Fig. 4: Subtype “1” Dat1⁺ neurons in the anterior PeVN modulate neuronal activity in the LS.

a Experimental design of virus injections for the ex vivo pharmacogenetic mapping of the PeVN-LS circuitry. b–d CNO stimulation of Dat1⁺ terminals innervating the LS alters local Ca²⁺ oscillations. Colored traces (left) show representative examples of Ca²⁺ recordings at the single-cell level and their sensitivities to dopamine receptor antagonists. Day (sun symbol) and night (moon symbol) correspond to the timing of particular experiments (CT: 06:00–11:00 and 18:00–23:00, respectively). Right: Effect of D1 and D2 dopamine receptor antagonism by SCH23390 and sulpiride, respectively, on CNO-induced Ca²⁺ oscillations. Data were expressed as means ± s.e.m., with individual values also shown. Two-sided paired t-test was used for statistical analysis; *p < 0.05, **p < 0.01; n indicates the number of cells recorded from for each response type over 7 animals during the day and 3 animals during the night. In b at daytime: D1R inhibition: n = 4 cells, p = 0.0101; D2R inhibition: n = 4 cells, p = 0.1282; at nighttime: D1R inhibition: n = 5 cells, p = 0.0062, D2R inhibition: n = 3 cells, p = 0.668. In c for day recordings: D1R inhibition: n = 4 cells, p = 0.141; D2R inhibition: n = 7 cells, p = 0.0205; for night recordings: D1R inhibition: n = 11 cells, p = 0.915; D2R inhibition: n = 7 cells, p = 0.0306. In d during daytime: D1R inhibition: n = 4 cells, p = 0.1275; D2R inhibition: n = 15 cells, p = 0.0041. e Four neuronal populations were shown to exist in the LS, each responding differently to the chemogenetic activation of Dat1⁺ inputs from the PeVN. The distribution of functional groups differs during the day vs. night phases with an increased fraction of non-responsive neurons detected during the day. n states the number of independent experiments. f Levels of phospho-Ser⁴⁰-TH at day and night. Scale bar = 20 μm.
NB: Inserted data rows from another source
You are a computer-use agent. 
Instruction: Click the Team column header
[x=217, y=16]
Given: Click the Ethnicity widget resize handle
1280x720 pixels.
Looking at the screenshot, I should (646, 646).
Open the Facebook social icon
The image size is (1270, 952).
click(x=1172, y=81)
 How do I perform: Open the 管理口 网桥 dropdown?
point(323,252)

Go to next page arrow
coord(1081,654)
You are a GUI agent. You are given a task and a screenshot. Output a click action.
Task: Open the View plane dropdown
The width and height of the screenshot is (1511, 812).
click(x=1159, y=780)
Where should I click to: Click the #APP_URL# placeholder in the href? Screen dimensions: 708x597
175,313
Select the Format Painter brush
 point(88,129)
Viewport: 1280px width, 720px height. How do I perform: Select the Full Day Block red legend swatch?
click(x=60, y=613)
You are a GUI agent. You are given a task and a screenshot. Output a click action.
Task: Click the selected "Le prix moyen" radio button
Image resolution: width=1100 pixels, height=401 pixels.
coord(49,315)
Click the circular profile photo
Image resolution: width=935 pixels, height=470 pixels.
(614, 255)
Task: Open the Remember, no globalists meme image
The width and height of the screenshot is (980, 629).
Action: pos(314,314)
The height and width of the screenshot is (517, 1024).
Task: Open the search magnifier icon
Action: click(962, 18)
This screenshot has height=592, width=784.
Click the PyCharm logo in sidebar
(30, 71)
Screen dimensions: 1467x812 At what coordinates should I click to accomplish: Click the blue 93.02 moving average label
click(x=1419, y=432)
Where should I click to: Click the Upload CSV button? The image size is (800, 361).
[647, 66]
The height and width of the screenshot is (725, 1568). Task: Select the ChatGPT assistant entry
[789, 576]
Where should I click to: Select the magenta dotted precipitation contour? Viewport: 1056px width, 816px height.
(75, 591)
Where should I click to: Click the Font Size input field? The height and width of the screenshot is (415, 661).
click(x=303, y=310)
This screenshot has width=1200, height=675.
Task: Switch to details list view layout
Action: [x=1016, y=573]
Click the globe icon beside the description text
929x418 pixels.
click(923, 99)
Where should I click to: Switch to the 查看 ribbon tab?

Data were statistically evaluated by using two-sided unpaired t-test and presented as means ± s.e.m. p = 0.0119 (*p < 0.05); n = 4 animals for CT 09:00 and 5 animals for CT 21:00. 3V third ventricle, PeVN periventricular nucleus, PVN paraventricular nucleus. We used Biorender to visualize an experimental scheme.